For the reasons heretofore stated, we believe the trial court was correct in refusing admission of evidence on the “seat belt defense.”

The judgment of the trial court is affirmed.

Hamilton, C.J., Finley, Rosellini, Hale, and Wright, JJ., concur.

Neill, J.

(concurring) — I have not subscribed the majority opinion due to reservations about some of the language employed therein. My concern is that the majority opinion, broadly read, could be taken as relieving a plaintiff from any legal consequences of a breach of his own duties of self-protection, even when such results in an apportionable exacerbation of the harm suffered in an accident, so long as that breach is not a contributing cause of the accident. I am not at all convinced that such a position would be correct; and I do not think it necessary to reach that point in disposing of this appeal.

I concur in the result of the majority opinion because, as noted by the majority, the legislature has not seen fit to impose an affirmative duty to wear seat belts. And I am not prepared to declare a common law duty to wear seat belts while traveling in motor vehicles.
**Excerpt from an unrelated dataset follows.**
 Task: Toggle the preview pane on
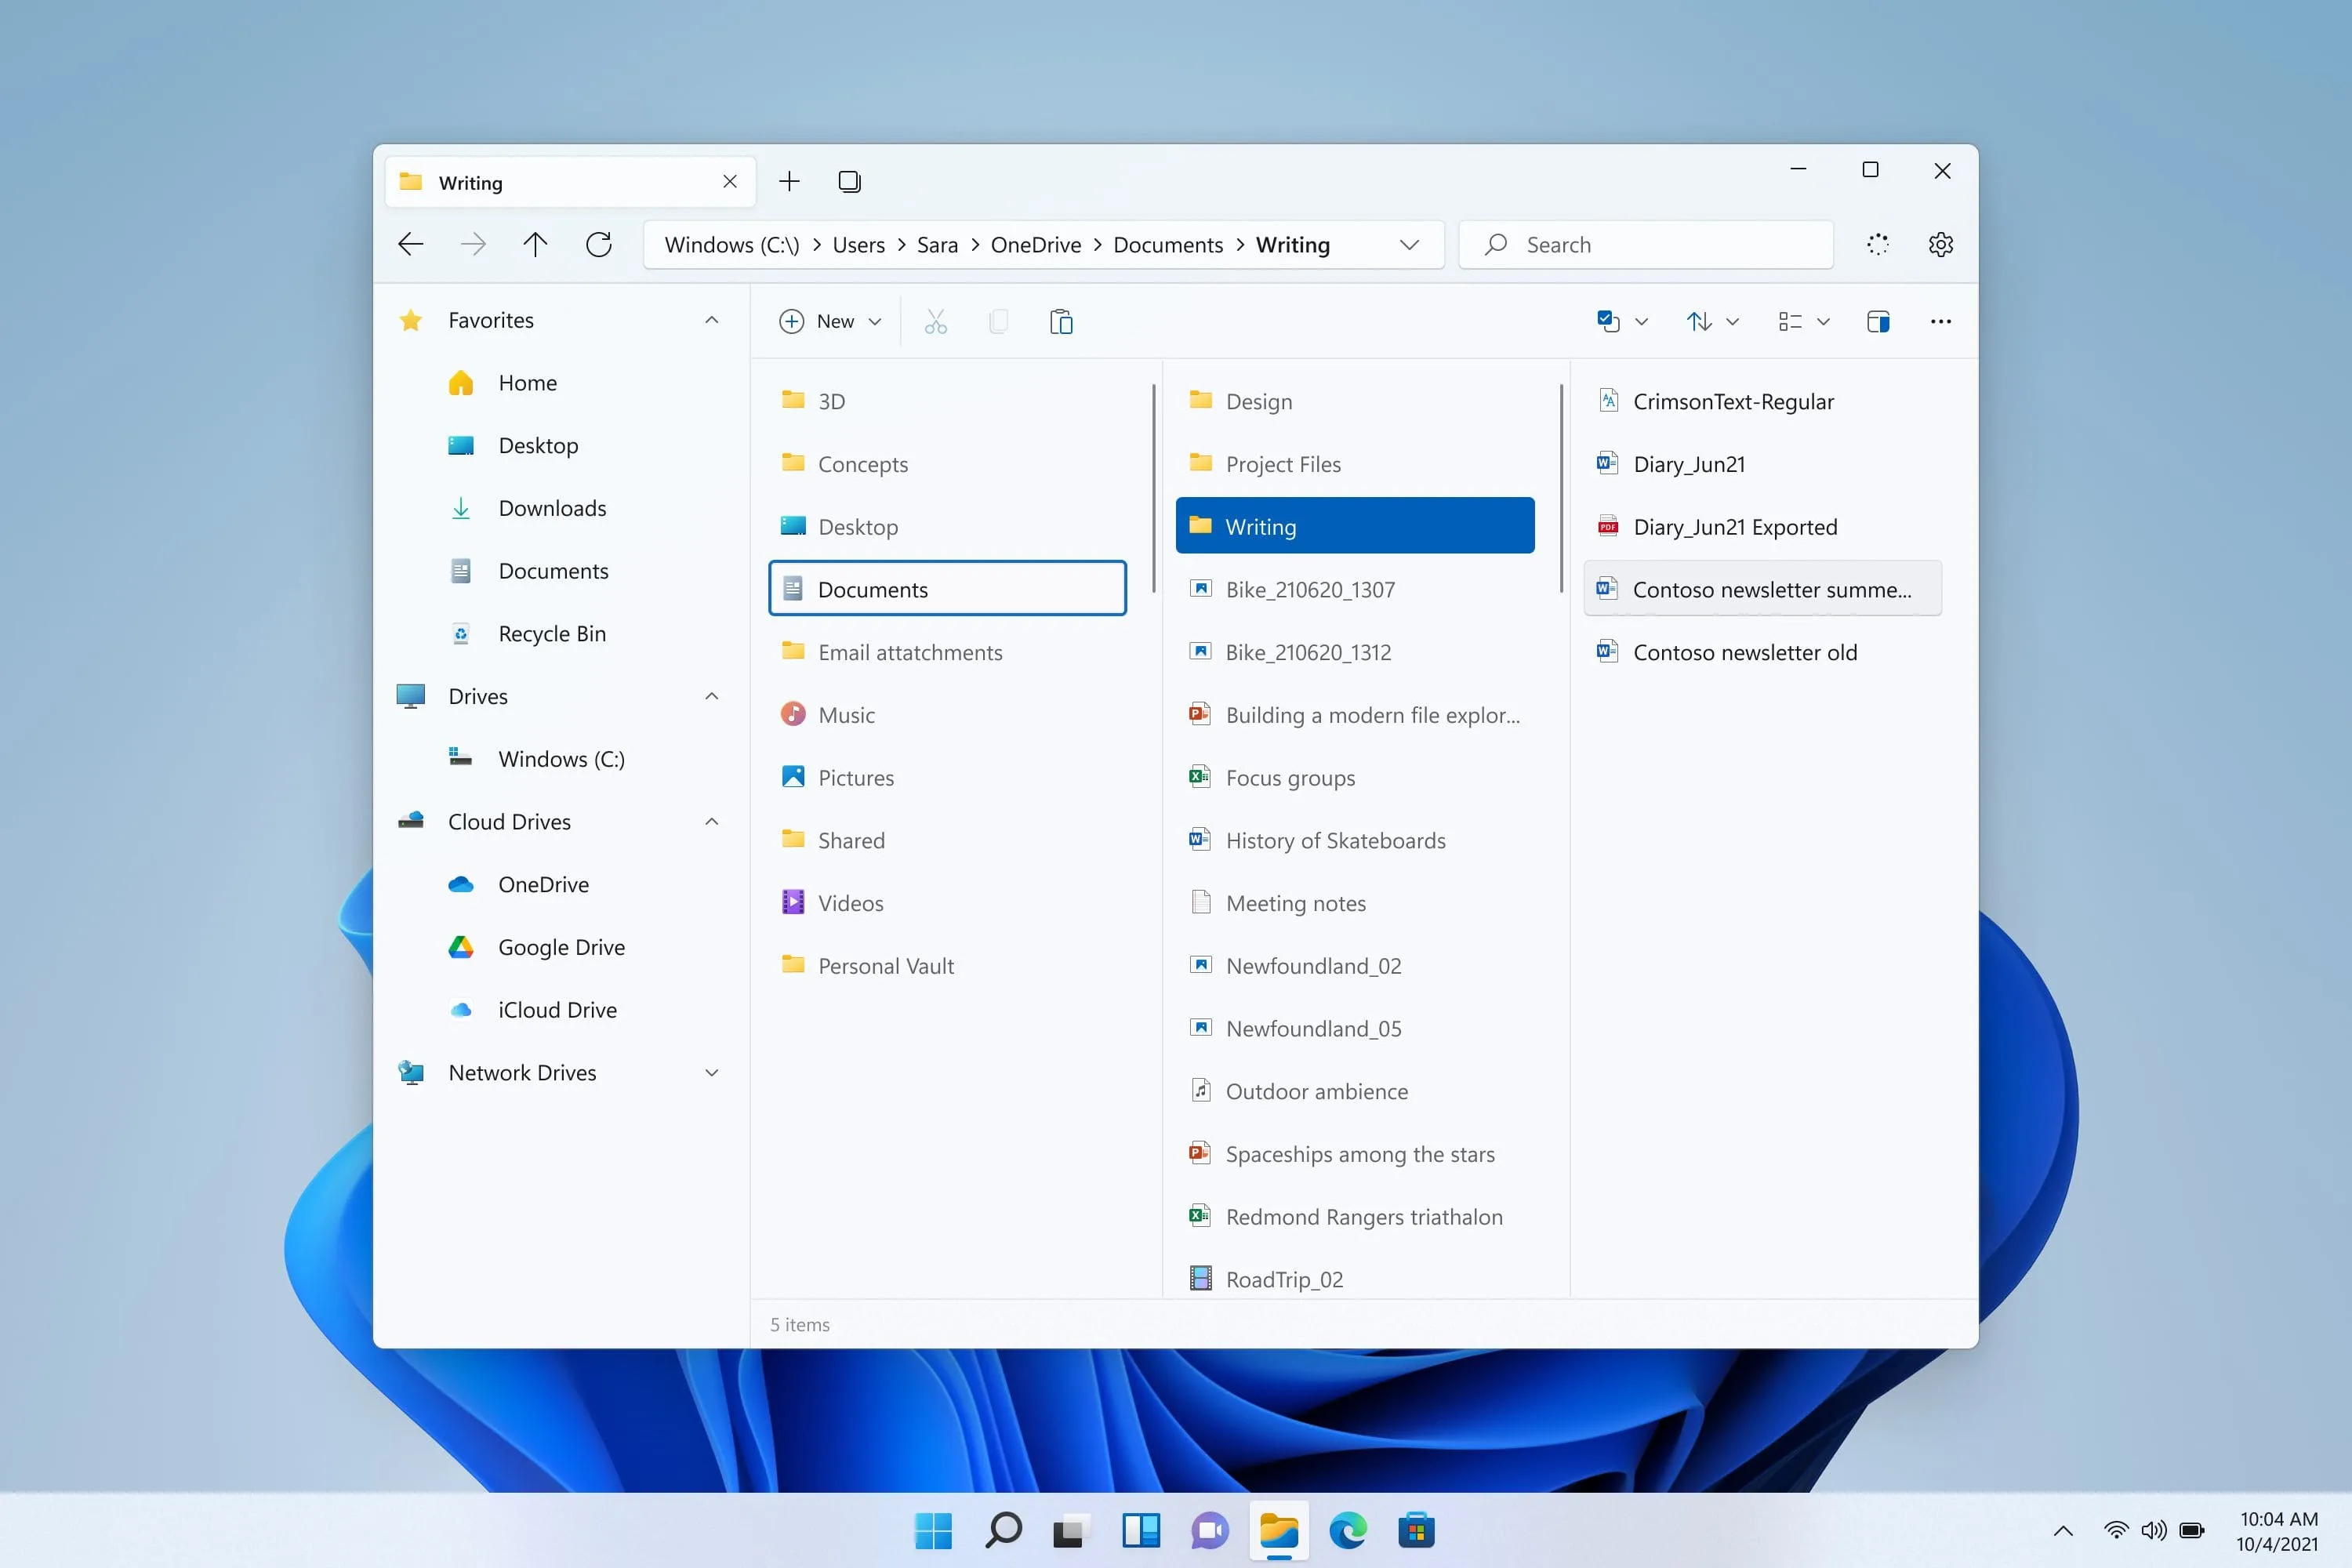tap(1877, 321)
Therefore, I agree with the affirmance on the basis that a failure by plaintiff to wear a seat belt would not, in the present state of things, amount to a breach of his duty to exercise reasonable care in his own behalf.
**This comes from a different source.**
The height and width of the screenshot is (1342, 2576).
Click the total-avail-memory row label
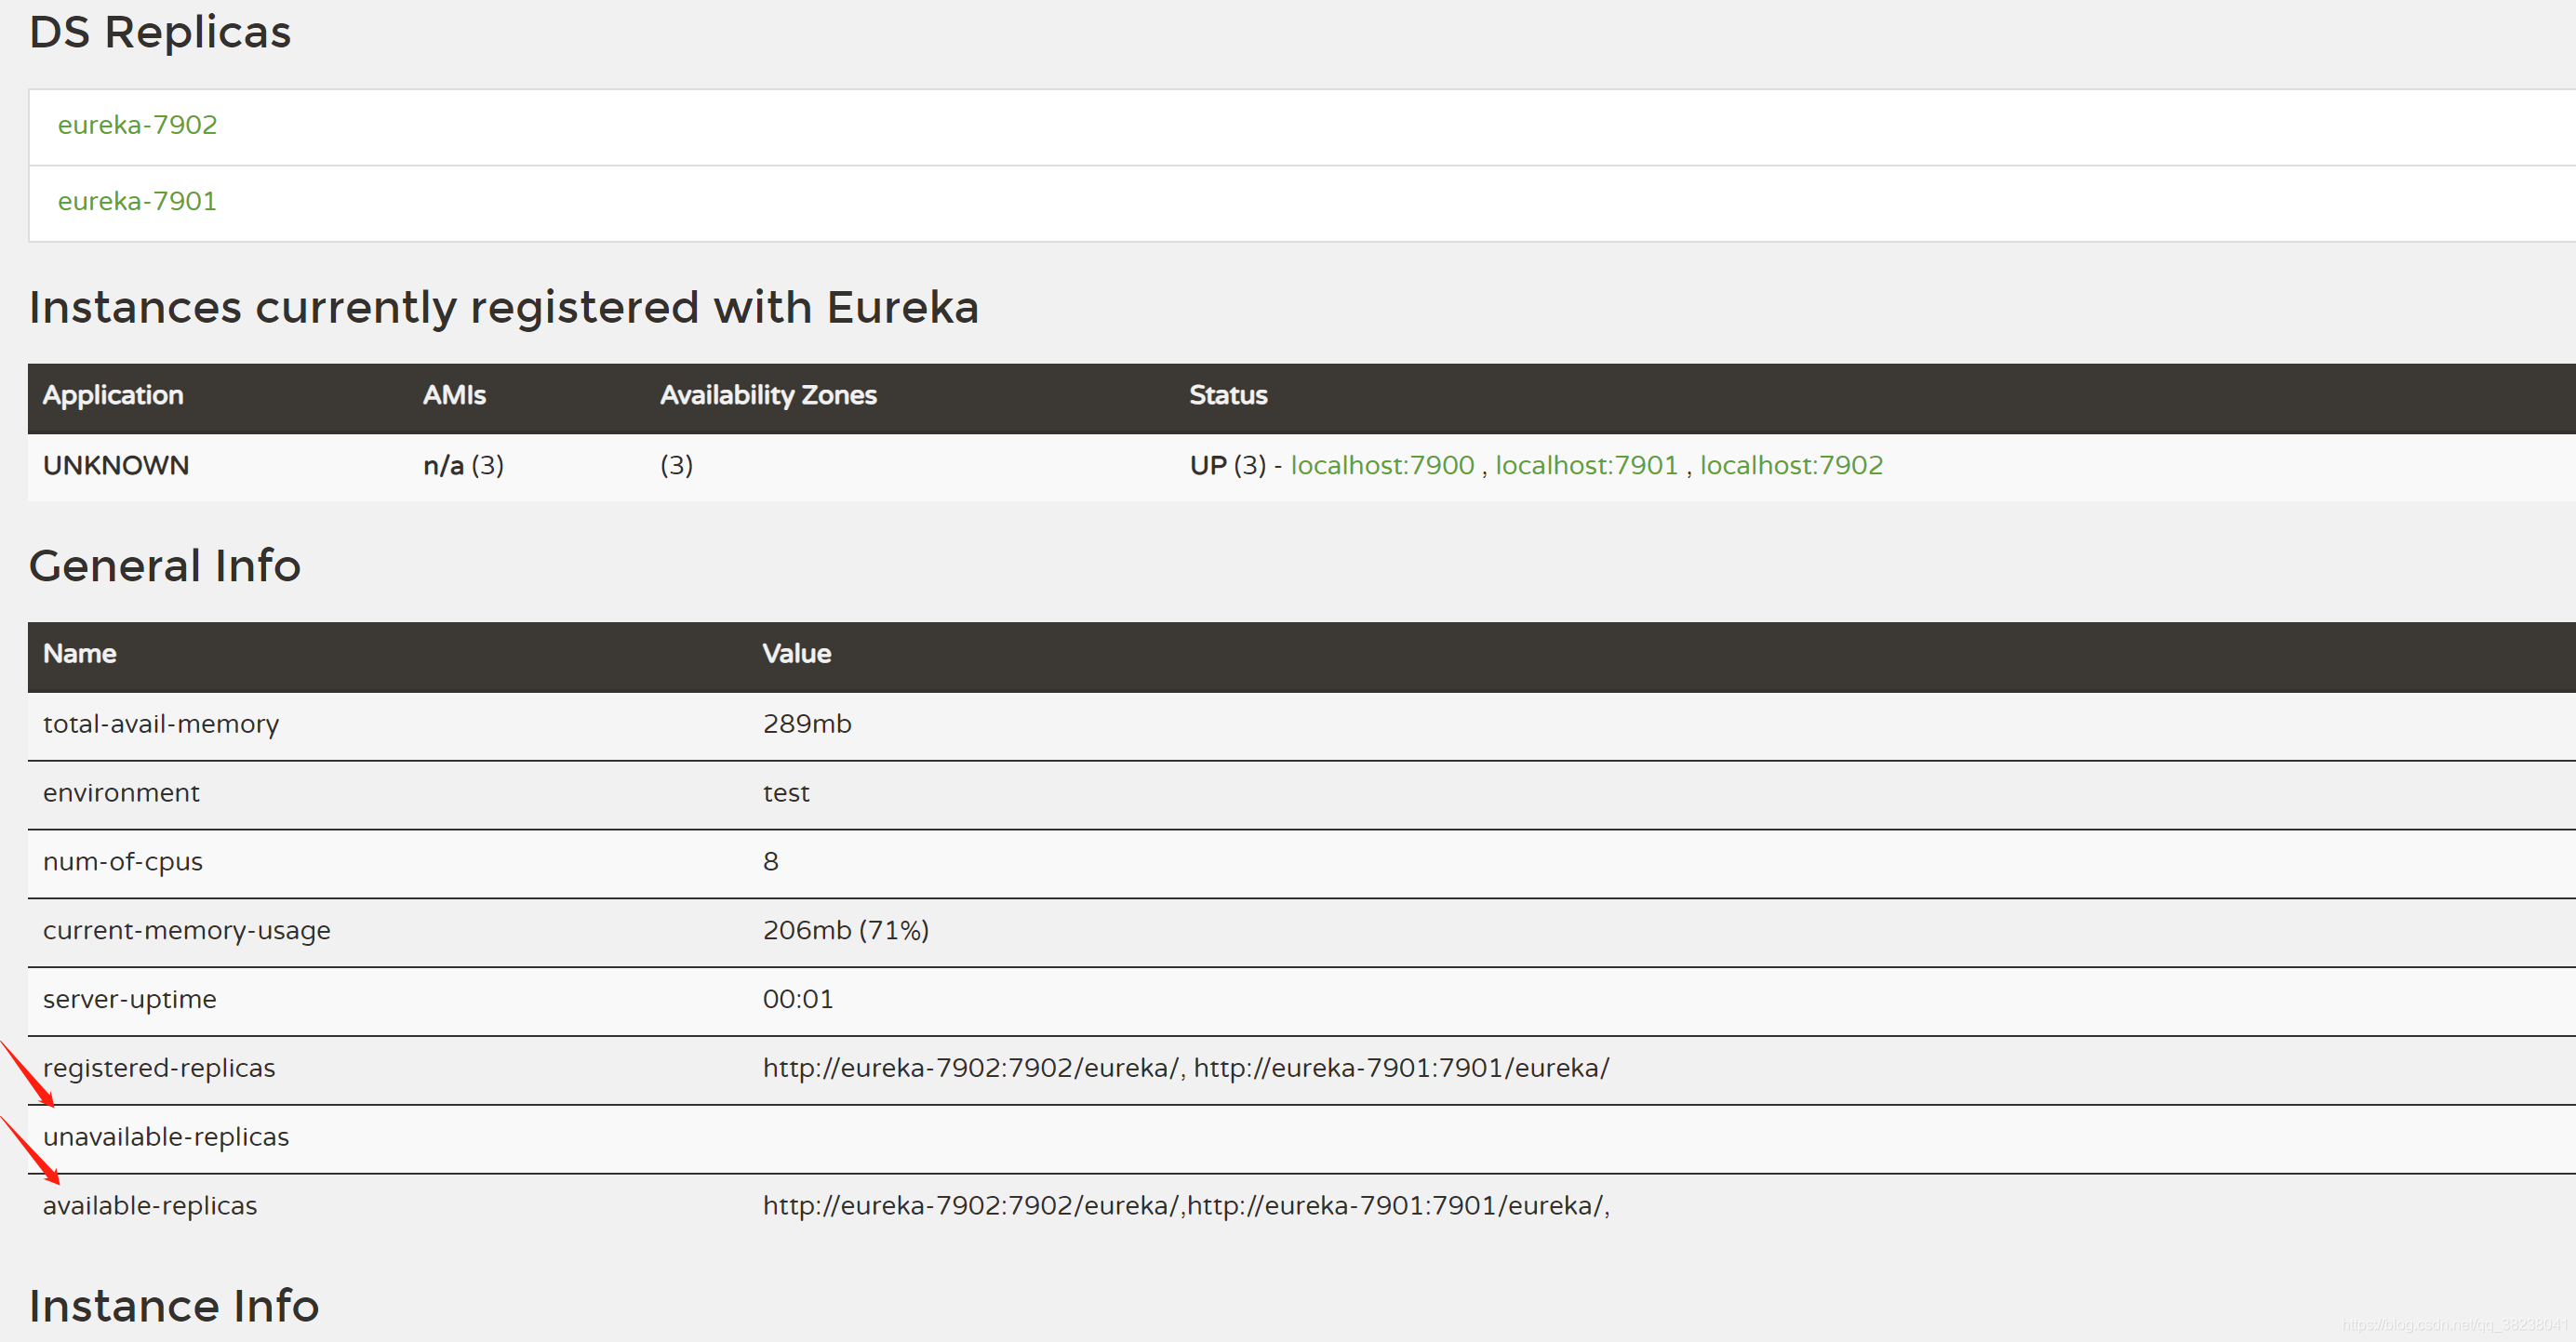(x=161, y=724)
Stafford, J., concurs with Neill, J. 
      
      Instruction No. 13: “The laws of the State of Washington provide that no vehicle shall be turned so as to proceed in the opposite direction upon any curve, or on the approach to or near the crest of a grade where such vehicle cannot be seen by the driver of any other vehicle approaching from either direction within five hundred feet within a residence or business district, and within one thousand feet in all other directions.”
     
      
       A complete list of cases dealing with the seat belt defense is found in a symposium on the seat belt defense reported in 53 Marq. L. Rev. 172, 226 (1970). To this list we would add the most recent cases, following in alphabetical order: Britton v. Doehring, 286 Ala. 498, 242 So. 2d 666 (1970); Clark v. State, 28 Conn. Supp. 398, 264 A.2d 366 (1970); D. W. Boutwell Butane Co. v. Smith, 244 So. 2d 11 (Miss. 1971); Dziedzic v. St. John’s Cleaners & Shirt Laund., Inc., 53 N.J. 157, 249 A.2d 382 (1969); Estate of Abrams v. Woods, 64 Misc. 2d 1093, 316 N.Y.S.2d 750 (1970); Genger v. Campbell, 256 Ore. 67, 469 P.2d 776 (1970); Henderson v. United States, 429 F.2d 588 (10th Cir. 1970); MacDonnell v. Kaiser, 68 D.L.R.2d 104 (1968); Miller v. Haynes, 454 S.W.2d 293 (Mo. App. 1970); Petersen v. Klos, 426 F.2d 199 (5th Cir. 1970).
      An even longer list of annotations and recent articles on the seat belt defense is contained in an appendix bibliography commencing on page 227 in the above referenced law review article.